The Chemically Pure Warriors
packaged-up the shavings to be burned. They administered parenteral and enteric doses of broad-spectrum antibiotics. By the time the gnoto girls were finished, Hartford was as bald all over as a six-weeks foetus, as sore as though he'd been sand-blasted, slightly feverish as a result of the injections and madder than hell.

Ignoring his demands to see Colonel Nef at once, the Service Company troopers helped him into his safety-suit. Hartford would have to live inside the suit for a week's quarantine, watched carefully to see whether a missed microbe would breed within him in spite of all the measures taken.

Hartford's company commander refused him permission to speak to the colonel. The lieutenant was to speak to no one concerning Renkei's invasion of the Barracks. He would remain safety-suited inside the Barracks or out; but would otherwise continue with his regular duties.

Hartford returned to the refresher-room where the murder had taken place. Renkei's macerated body had been removed for burning. The room had been carefully decontaminated, to the extent of hosing it down with detergent steam and individually re-refreshing each safety-suit in the huge hall's rows of lockers.
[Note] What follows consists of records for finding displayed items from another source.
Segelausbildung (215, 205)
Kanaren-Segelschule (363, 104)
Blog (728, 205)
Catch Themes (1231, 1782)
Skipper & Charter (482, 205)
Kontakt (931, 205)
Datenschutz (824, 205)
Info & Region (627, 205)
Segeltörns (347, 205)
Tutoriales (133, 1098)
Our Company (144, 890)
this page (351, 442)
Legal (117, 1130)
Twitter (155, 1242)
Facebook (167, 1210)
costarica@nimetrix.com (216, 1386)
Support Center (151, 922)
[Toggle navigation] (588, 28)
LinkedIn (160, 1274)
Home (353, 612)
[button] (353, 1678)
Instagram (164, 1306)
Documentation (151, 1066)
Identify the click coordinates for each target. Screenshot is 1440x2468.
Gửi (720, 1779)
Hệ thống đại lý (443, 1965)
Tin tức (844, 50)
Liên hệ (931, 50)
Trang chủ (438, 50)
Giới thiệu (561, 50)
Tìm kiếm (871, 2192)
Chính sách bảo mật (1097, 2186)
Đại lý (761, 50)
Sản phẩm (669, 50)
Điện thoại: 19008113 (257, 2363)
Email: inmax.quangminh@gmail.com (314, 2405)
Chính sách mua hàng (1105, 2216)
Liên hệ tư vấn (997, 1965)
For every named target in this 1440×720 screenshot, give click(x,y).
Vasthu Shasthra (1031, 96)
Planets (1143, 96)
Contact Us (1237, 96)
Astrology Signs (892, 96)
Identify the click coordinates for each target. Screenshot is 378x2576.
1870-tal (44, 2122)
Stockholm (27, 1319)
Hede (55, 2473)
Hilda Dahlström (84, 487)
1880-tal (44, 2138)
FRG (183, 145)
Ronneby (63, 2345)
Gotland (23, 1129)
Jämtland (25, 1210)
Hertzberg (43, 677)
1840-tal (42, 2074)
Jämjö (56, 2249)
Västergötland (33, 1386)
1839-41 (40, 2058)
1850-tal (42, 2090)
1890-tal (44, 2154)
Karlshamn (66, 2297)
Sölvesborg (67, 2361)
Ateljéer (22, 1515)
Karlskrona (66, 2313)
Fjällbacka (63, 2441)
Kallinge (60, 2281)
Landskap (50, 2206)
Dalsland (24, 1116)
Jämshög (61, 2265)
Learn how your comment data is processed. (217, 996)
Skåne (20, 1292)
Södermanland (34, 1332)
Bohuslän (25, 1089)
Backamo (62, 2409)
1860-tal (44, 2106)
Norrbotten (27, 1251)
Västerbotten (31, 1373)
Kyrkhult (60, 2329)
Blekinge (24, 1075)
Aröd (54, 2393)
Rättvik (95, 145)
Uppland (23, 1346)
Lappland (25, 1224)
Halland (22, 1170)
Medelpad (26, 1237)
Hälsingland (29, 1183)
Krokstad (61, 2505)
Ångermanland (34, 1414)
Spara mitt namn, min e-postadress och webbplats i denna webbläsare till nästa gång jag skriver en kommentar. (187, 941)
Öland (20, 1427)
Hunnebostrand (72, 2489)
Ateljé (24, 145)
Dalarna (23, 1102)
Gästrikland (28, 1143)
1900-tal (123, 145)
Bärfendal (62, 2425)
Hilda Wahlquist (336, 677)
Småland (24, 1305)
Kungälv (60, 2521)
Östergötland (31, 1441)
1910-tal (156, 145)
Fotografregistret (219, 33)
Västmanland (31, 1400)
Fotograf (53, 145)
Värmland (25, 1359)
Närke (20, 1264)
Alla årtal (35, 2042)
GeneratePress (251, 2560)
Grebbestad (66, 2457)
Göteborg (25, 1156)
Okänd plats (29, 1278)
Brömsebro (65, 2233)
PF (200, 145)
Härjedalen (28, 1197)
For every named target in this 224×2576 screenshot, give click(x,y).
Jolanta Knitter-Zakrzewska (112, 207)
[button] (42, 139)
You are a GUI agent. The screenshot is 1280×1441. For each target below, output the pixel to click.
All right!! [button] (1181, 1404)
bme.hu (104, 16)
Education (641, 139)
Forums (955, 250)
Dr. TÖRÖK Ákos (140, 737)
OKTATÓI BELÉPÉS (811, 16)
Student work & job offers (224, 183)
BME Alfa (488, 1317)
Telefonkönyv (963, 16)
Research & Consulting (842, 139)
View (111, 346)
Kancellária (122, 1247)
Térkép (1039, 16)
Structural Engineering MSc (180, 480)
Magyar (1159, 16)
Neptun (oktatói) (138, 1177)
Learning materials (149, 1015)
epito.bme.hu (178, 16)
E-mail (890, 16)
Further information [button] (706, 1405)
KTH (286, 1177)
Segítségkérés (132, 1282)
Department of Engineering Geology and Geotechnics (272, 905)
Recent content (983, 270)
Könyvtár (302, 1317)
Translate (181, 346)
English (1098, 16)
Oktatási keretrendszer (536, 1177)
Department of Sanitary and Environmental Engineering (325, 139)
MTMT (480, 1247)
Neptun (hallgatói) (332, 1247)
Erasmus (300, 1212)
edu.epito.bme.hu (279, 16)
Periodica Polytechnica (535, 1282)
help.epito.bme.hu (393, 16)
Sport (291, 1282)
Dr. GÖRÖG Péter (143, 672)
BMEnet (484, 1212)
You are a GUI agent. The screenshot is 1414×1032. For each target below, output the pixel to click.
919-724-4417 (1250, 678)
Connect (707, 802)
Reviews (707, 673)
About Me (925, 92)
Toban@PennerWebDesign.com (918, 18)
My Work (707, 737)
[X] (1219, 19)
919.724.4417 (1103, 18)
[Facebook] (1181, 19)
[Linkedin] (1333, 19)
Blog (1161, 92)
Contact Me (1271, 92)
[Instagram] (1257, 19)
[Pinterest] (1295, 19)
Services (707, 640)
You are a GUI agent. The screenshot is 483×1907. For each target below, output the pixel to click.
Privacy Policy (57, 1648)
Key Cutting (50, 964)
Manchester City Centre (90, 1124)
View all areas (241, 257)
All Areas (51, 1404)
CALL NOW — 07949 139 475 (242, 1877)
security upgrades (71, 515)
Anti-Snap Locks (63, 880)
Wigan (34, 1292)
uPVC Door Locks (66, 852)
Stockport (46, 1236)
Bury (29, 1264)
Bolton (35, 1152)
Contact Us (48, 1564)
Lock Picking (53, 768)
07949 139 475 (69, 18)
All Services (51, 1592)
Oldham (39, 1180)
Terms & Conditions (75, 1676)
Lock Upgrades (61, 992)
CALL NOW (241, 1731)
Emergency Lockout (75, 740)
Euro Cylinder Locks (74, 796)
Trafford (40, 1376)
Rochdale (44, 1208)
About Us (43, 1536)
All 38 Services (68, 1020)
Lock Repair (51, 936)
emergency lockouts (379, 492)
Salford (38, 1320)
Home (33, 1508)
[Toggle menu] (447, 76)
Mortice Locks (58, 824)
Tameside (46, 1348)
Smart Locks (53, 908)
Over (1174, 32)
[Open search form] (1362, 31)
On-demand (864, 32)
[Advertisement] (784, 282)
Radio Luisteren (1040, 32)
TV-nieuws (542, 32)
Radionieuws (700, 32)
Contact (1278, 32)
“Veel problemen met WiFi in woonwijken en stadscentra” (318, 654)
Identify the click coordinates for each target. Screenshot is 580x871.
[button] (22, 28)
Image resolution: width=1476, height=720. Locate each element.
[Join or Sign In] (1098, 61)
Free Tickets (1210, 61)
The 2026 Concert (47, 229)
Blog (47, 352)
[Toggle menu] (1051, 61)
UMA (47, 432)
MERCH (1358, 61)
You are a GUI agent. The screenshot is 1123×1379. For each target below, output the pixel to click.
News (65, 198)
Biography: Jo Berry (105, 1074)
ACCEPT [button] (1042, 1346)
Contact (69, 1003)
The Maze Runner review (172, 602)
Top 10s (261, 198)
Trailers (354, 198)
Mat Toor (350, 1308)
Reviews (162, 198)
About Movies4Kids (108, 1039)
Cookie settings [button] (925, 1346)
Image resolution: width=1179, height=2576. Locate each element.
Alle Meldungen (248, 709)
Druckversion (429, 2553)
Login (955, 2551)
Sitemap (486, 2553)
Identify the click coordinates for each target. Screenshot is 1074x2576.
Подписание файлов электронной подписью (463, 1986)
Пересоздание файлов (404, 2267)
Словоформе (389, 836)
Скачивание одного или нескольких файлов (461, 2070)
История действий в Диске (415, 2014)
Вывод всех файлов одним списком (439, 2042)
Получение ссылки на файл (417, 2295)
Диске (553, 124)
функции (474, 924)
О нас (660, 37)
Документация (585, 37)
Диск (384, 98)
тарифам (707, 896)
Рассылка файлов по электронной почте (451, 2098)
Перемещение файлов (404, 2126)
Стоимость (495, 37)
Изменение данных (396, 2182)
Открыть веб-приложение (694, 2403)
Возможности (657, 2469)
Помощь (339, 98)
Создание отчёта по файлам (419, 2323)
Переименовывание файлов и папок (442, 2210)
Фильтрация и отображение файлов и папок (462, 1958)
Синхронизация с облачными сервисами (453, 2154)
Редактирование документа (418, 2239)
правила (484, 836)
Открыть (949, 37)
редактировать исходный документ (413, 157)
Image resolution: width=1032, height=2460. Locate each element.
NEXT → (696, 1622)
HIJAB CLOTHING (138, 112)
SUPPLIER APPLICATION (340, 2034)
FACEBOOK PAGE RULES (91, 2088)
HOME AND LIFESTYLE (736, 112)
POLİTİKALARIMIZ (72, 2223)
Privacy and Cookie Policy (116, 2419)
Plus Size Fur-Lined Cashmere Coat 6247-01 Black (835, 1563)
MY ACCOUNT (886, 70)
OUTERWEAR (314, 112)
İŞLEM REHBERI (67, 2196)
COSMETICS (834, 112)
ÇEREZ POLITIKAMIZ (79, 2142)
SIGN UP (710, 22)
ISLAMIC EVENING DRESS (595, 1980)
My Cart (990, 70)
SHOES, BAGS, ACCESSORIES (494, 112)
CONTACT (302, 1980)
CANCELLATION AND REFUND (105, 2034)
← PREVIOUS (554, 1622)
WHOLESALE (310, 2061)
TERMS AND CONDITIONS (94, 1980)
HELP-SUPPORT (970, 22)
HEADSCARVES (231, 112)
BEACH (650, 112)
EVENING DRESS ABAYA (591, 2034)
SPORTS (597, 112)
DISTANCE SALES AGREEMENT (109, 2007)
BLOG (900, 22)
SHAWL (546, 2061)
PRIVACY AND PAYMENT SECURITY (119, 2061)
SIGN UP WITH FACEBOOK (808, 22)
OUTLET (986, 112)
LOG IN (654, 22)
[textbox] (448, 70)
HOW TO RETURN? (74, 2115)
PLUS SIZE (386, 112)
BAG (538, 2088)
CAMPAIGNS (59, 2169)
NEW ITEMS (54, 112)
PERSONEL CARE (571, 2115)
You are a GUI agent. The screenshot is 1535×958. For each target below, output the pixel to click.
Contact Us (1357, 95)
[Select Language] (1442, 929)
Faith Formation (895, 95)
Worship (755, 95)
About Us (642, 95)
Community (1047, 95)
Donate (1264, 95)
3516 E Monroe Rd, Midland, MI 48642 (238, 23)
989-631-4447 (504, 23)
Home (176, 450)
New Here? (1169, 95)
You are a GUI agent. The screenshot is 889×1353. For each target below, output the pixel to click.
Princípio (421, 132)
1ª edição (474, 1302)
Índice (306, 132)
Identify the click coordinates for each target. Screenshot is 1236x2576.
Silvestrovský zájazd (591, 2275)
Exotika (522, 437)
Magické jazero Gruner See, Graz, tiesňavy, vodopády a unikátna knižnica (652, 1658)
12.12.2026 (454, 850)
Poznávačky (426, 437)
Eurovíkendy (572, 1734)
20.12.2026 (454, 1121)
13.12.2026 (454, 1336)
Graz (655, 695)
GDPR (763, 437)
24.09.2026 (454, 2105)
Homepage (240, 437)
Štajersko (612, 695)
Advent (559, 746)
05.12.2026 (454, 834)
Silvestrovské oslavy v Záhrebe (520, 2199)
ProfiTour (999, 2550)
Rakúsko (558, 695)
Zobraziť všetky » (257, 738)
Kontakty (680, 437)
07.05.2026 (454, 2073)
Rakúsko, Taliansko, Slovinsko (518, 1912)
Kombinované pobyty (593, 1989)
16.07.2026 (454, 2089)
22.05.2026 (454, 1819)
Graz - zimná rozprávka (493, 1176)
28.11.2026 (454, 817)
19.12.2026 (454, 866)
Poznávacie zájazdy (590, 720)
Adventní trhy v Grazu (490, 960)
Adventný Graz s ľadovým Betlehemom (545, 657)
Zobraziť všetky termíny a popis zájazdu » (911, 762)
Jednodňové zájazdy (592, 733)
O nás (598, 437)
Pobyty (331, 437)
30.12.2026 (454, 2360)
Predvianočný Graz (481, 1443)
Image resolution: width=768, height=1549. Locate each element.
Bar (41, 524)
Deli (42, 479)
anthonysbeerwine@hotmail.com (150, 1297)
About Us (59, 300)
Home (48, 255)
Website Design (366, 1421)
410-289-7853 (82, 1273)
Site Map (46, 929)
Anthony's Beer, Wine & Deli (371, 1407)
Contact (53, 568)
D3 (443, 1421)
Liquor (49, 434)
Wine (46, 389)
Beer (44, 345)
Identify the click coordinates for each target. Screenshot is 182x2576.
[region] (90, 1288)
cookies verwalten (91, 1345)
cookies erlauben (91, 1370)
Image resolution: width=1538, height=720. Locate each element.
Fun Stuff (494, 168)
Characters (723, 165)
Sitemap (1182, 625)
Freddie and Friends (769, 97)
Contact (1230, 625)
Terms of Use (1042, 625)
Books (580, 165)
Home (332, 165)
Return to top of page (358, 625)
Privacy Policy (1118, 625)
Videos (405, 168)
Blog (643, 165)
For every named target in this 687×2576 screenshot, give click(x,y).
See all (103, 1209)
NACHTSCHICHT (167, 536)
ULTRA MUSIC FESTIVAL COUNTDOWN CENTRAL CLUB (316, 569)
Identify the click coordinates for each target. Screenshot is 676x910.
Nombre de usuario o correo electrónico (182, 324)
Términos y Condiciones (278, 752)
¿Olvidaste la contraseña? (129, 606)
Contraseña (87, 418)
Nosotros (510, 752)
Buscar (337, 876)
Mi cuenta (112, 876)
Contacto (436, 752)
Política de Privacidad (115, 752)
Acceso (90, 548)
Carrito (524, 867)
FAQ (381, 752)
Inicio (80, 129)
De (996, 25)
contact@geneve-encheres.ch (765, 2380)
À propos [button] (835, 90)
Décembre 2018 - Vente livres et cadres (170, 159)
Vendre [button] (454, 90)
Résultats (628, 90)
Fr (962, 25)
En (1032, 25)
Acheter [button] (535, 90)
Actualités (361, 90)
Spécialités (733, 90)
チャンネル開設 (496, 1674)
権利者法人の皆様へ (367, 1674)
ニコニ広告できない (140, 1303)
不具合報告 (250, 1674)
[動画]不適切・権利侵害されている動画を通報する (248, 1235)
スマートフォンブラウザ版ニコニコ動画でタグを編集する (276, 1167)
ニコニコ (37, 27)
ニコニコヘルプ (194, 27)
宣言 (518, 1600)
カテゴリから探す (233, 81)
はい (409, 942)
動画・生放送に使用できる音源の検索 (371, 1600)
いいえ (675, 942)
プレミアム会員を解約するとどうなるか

There was nothing to be done against Nef's madness, Hartford thought. He sat on the bench where Renkei had sat. The ultimate breakdown in communication is silencing one side of the dialogue, he thought. That's why killing a man is the ultimate sin; it removes forever the hope of understanding him. It ends for all time the conversation by which brothers may touch one another's mind.

What crap to find in a soldier's thoughts, Hartford told himself. He was an Axenite trooper, a Pioneer, a pistol-packing officer of infantry, commander of the Terrible Third Platoon. He was an Axenite, dedicated by the immaculacy of his birth to the conquest of Man's frontiers.

Hartford snapped his plastic-sheathed Dardick-pistol, death in a supermarket wrapper, from his belt and placed it on the shelf of his locker. He'd seen the village of Kansannamura burned. Pia had died across his shoulder. Paula lay buried, too. Renkei's life had been splashed out on a stream of bullets. Enough of death.

Hartford picked up a pack of field-ration squeeze-tubes and walked down the hallway toward the Syphon.

His leaving would show on the Status Board, of course, but that didn't matter any more. He was deserting the regiment.